## Start Supplied records

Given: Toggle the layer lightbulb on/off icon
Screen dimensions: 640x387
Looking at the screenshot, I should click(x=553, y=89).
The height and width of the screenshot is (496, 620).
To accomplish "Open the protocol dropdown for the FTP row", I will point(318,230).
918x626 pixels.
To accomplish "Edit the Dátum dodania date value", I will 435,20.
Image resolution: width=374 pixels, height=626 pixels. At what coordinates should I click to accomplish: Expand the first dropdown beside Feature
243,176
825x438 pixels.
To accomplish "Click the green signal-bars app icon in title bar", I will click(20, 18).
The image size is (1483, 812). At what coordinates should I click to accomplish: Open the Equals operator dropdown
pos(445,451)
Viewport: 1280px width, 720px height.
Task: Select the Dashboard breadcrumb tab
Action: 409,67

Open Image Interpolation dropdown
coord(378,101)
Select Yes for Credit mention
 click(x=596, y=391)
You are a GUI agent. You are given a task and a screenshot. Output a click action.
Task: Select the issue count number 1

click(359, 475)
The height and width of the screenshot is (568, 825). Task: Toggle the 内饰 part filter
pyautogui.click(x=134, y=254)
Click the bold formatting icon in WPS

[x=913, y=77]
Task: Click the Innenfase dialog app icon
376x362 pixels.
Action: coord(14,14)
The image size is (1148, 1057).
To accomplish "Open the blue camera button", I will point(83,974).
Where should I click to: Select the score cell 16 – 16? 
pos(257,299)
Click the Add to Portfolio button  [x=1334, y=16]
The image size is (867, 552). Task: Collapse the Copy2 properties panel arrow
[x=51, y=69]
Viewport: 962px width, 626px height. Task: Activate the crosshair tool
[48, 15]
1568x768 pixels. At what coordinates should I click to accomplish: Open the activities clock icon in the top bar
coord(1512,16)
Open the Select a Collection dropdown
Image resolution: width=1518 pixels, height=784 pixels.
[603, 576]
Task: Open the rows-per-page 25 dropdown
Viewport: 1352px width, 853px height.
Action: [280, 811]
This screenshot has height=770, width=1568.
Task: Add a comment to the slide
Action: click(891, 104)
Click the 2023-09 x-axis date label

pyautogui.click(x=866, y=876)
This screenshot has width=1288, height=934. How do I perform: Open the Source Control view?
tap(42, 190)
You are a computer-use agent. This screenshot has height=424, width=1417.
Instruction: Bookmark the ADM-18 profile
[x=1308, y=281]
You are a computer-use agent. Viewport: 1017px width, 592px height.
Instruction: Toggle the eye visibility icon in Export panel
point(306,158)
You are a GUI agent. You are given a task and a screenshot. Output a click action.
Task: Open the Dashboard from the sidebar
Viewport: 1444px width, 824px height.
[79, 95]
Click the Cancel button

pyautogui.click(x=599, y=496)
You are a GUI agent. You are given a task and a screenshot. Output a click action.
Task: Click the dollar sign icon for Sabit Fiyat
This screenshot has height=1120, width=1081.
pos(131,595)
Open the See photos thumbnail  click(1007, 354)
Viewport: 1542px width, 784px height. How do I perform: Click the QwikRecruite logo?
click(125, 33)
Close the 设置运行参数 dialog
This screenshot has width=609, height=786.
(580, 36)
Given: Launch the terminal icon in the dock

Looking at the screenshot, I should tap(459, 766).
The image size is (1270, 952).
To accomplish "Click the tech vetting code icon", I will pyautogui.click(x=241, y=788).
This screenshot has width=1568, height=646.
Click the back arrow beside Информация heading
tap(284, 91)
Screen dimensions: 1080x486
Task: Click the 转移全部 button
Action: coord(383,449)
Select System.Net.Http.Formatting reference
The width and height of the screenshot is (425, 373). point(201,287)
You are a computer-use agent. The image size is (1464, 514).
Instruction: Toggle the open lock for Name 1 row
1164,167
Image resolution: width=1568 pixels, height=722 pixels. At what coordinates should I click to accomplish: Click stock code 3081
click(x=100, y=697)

## End Supplied records

■ Written problem
Substitute "symbol" for "icon" wherever it occurs in the rows above, and reproduce every row with all else unchanged.

■ Correct answer
Given: Toggle the layer lightbulb on/off symbol
Screen dimensions: 640x387
Looking at the screenshot, I should click(x=553, y=89).
The height and width of the screenshot is (496, 620).
To accomplish "Open the protocol dropdown for the FTP row", I will point(318,230).
918x626 pixels.
To accomplish "Edit the Dátum dodania date value", I will 435,20.
Image resolution: width=374 pixels, height=626 pixels. At what coordinates should I click to accomplish: Expand the first dropdown beside Feature
243,176
825x438 pixels.
To accomplish "Click the green signal-bars app symbol in title bar", I will click(20, 18).
The image size is (1483, 812). At what coordinates should I click to accomplish: Open the Equals operator dropdown
pos(445,451)
Viewport: 1280px width, 720px height.
Task: Select the Dashboard breadcrumb tab
Action: 409,67

Open Image Interpolation dropdown
coord(378,101)
Select Yes for Credit mention
 click(x=596, y=391)
You are a GUI agent. You are given a task and a screenshot. Output a click action.
Task: Select the issue count number 1

click(359, 475)
The height and width of the screenshot is (568, 825). Task: Toggle the 内饰 part filter
pyautogui.click(x=134, y=254)
Click the bold formatting symbol in WPS

[x=913, y=77]
Task: Click the Innenfase dialog app symbol
376x362 pixels.
Action: coord(14,14)
The image size is (1148, 1057).
To accomplish "Open the blue camera button", I will point(83,974).
Where should I click to: Select the score cell 16 – 16? 
pos(257,299)
Click the Add to Portfolio button  [x=1334, y=16]
The image size is (867, 552). Task: Collapse the Copy2 properties panel arrow
[x=51, y=69]
Viewport: 962px width, 626px height. Task: Activate the crosshair tool
[48, 15]
1568x768 pixels. At what coordinates should I click to accomplish: Open the activities clock symbol in the top bar
coord(1512,16)
Open the Select a Collection dropdown
Image resolution: width=1518 pixels, height=784 pixels.
[603, 576]
Task: Open the rows-per-page 25 dropdown
Viewport: 1352px width, 853px height.
Action: [280, 811]
This screenshot has height=770, width=1568.
Task: Add a comment to the slide
Action: click(891, 104)
Click the 2023-09 x-axis date label

pyautogui.click(x=866, y=876)
This screenshot has width=1288, height=934. How do I perform: Open the Source Control view?
tap(42, 190)
You are a computer-use agent. This screenshot has height=424, width=1417.
Instruction: Bookmark the ADM-18 profile
[x=1308, y=281]
You are a computer-use agent. Viewport: 1017px width, 592px height.
Instruction: Toggle the eye visibility symbol in Export panel
point(306,158)
You are a GUI agent. You are given a task and a screenshot. Output a click action.
Task: Open the Dashboard from the sidebar
Viewport: 1444px width, 824px height.
[79, 95]
Click the Cancel button

pyautogui.click(x=599, y=496)
You are a GUI agent. You are given a task and a screenshot. Output a click action.
Task: Click the dollar sign symbol for Sabit Fiyat
This screenshot has height=1120, width=1081.
pos(131,595)
Open the See photos thumbnail  click(1007, 354)
Viewport: 1542px width, 784px height. How do I perform: Click the QwikRecruite logo?
click(125, 33)
Close the 设置运行参数 dialog
This screenshot has width=609, height=786.
(580, 36)
Given: Launch the terminal symbol in the dock

Looking at the screenshot, I should tap(459, 766).
The image size is (1270, 952).
To accomplish "Click the tech vetting code symbol", I will pyautogui.click(x=241, y=788).
This screenshot has width=1568, height=646.
Click the back arrow beside Информация heading
tap(284, 91)
Screen dimensions: 1080x486
Task: Click the 转移全部 button
Action: coord(383,449)
Select System.Net.Http.Formatting reference
The width and height of the screenshot is (425, 373). point(201,287)
You are a computer-use agent. The image size is (1464, 514).
Instruction: Toggle the open lock for Name 1 row
1164,167
Image resolution: width=1568 pixels, height=722 pixels. At what coordinates should I click to accomplish: Click stock code 3081
click(x=100, y=697)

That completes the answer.